Sopir Truk di Malingping Belum Terjangkau Bantuan, Bingung Tutupi Angsuran

Sebuah truk di Malingping yang berhenti beroperasi (Foto: Syamsul/Bingar.id).

LEBAK, BINGAR.ID – Sejumlah sopir truk di Kecamatan Malingping, Kabupaten Lebak kebingungan untuk menutupi biaya hidup sehari-hari.

Soalnya saat ini mereka mengaku sulit mencari orderan sehingga berdampak pada mata pencaharian. Situasi ini pun menyulitkan mereka dalam memenuhi kewajiban angsuran bulanan.

Padahal Polri sudah menggulirkan bantuan bagi sopir truk, taksi, travel, dan sopir bus untuk diberi stimulus sebesar Rp600 ribu selama tiga bulan.

Baca juga: Polri Beri Bantuan Uang Rp600 Ribu Untuk Supir Selama 3 Bulan

Seorang sopir truk asal Kampung Polotot Desa Sukaraja Kecamatan Malingping, Zenal (28) misalnya, sudah beberapa hari ini tidak menerima muatan. Kondisi itu disebabkan masa pandemi Covid-19 sehingga kegiatan proyek infrastruktur terpaksa dihentikan.

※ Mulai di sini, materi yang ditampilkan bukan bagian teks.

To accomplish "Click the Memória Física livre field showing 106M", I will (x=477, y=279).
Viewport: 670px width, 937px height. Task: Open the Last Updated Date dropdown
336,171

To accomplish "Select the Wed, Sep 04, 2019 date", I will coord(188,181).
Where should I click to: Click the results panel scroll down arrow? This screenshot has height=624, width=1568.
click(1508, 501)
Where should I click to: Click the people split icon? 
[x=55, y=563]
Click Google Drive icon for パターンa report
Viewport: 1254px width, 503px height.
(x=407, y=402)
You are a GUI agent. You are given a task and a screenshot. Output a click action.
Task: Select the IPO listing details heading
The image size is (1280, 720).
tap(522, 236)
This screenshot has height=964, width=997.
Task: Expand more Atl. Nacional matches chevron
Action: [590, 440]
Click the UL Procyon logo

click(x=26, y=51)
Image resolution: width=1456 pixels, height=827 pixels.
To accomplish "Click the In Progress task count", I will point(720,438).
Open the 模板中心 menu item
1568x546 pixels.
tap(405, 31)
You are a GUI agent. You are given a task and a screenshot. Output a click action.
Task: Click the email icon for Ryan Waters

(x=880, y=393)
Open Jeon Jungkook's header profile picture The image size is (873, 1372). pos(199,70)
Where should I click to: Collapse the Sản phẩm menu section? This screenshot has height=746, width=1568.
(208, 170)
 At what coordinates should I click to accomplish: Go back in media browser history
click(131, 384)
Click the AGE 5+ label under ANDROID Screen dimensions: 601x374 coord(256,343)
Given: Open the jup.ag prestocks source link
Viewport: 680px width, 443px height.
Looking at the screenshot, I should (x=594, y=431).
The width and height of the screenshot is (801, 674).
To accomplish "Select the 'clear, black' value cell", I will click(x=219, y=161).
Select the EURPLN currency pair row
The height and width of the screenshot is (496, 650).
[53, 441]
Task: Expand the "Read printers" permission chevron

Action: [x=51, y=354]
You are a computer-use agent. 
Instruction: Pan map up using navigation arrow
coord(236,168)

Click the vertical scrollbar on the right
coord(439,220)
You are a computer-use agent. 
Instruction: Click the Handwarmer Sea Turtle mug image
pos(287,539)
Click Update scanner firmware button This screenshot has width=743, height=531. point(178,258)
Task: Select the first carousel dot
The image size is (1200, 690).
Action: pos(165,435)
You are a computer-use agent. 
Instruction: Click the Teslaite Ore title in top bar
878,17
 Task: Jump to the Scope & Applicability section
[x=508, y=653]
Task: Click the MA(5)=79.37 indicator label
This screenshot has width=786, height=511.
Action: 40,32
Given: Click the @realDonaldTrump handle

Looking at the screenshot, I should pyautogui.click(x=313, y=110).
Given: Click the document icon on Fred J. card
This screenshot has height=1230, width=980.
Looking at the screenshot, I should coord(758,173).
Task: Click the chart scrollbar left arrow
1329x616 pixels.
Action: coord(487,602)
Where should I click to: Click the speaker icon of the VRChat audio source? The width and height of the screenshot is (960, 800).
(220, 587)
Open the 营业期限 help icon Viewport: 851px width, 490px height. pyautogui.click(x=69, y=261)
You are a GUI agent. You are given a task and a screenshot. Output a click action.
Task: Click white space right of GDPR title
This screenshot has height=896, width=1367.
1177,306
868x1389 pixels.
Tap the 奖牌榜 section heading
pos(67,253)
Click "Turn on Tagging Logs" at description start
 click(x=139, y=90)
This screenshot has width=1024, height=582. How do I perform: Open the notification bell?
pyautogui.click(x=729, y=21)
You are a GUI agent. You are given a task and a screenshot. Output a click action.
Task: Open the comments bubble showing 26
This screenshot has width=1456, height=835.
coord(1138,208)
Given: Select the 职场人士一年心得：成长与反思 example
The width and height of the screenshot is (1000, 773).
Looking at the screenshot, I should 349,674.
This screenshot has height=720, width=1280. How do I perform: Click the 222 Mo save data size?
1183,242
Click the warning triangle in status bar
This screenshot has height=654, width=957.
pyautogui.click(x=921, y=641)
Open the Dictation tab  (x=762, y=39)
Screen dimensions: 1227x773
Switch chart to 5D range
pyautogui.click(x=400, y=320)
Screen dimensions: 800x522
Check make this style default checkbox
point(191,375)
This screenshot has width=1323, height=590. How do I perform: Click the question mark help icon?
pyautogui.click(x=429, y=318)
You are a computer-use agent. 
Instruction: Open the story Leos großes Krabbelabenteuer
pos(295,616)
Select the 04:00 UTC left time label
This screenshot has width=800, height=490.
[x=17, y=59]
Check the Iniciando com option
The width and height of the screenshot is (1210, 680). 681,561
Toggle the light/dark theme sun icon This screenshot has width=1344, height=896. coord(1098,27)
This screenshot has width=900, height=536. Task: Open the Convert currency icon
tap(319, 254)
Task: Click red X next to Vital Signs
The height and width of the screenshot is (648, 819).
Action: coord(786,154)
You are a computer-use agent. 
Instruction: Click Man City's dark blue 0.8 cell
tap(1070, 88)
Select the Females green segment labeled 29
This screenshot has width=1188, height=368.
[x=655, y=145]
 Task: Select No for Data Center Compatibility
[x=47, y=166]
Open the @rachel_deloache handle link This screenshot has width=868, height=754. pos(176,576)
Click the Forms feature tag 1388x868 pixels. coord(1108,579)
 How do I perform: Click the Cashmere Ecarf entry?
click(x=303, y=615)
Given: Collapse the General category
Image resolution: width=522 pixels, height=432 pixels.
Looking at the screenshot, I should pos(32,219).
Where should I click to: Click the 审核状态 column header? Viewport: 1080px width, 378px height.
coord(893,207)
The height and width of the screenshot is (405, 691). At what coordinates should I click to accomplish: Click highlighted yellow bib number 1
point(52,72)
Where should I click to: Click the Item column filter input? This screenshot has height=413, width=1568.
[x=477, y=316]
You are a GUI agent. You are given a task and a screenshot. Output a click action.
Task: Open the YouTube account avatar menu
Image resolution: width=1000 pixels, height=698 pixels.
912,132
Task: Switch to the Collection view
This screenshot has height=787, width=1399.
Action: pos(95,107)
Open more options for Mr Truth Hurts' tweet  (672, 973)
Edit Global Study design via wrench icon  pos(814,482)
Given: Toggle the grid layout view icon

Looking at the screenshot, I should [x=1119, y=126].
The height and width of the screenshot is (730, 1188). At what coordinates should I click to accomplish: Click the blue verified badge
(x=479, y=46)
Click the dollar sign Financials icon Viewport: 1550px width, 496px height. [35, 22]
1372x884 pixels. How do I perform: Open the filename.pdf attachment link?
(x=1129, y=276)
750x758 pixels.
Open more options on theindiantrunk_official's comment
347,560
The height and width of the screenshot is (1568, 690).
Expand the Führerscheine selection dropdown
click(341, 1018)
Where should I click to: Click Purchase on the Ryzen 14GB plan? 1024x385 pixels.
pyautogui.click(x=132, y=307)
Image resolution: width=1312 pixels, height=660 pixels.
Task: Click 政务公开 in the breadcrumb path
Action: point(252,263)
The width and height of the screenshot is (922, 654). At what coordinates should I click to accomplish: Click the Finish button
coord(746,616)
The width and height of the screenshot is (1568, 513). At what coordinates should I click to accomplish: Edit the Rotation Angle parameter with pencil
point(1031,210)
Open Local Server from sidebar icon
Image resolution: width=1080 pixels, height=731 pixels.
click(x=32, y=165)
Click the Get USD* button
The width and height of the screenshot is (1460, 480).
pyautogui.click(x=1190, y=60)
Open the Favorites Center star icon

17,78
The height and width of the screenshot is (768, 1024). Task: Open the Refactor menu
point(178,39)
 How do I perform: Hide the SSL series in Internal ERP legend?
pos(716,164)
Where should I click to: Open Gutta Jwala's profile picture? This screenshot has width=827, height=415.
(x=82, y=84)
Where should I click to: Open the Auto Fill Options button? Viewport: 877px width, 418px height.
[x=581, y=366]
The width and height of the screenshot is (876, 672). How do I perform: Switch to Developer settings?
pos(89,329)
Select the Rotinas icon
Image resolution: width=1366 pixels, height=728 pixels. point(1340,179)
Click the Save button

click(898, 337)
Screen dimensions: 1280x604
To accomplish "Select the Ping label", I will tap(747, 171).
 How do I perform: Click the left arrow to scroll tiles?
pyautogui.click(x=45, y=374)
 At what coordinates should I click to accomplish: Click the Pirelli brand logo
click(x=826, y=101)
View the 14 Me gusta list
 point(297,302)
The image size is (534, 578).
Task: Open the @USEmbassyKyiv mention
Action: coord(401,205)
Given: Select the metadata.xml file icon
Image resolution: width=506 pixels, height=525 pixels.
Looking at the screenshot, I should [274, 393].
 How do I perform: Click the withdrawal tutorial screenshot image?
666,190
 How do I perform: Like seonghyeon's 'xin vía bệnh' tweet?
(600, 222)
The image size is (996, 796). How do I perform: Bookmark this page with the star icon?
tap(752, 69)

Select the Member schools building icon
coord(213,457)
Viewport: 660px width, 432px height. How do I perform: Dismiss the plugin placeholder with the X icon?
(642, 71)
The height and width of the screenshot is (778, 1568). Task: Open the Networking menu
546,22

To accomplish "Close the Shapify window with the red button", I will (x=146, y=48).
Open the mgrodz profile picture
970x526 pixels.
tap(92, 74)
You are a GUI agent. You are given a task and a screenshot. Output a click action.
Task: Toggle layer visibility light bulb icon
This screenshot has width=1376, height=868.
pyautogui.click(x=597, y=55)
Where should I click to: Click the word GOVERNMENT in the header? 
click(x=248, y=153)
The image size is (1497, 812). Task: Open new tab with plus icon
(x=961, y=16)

“Proyek-proyek sekarang sudah tidak ada. Sepi kita tidak ada pemasukan, kalau sebelumnya mah ramai saja hampir setiap hari mobil ini narik terus,” ucap Zenal, Minggu (3/5/2020).

Padahal jika dibandingkan dengan sebelum pagebluk Covid-19, pendapatannya bisa menutupi setoran truk dalam satu bulan.

“Tapi sekarang hanya bisa mengandalkan angkutan saat masyarakat membutuhkan. Itu pun jarang-jarang,” keluhnya.

Tak ayal kini ia kebingungan mencari penghasilan guna menutupi angsuran kredit mobilnya belum lagi untuk mengganti onderdil. Sementara sampai saat ini, dirinya belum mendapat bantuan apapun.

“Buat bayar setoran satu bulan saja kita nombok. mobil ini satu bulan storannya Rp8 juta, sementara tarikan sepi ya nombok terus yang ada. Bantuan belum ada bantuan apa-apa. Ya hanya bisa pasrah saja. Semoga seperti dulu lagi,” katanya penuh harap.

Keluhan yang sama dirasakan warga Kecamatan Wanasalam lainnya, Hakiki. Ia mengatakan sejak pandemi dirinya sulit mendapat muatan. Sementara proyek pembangunan dihentikan sehingga kini bisa dikatakan mobilnya nyaris tidak bisa beroperasi.

“Kalau masyarakat kan tidak banyak paling mau pasir atau batu juga dalam satu minggu juga untuk mendapatkan 7 trip saja susah sekarang. Kalau pas banyak proyek mah kan kita setiap hari keluar mobil,” singkatnya. (Syamsul/Red).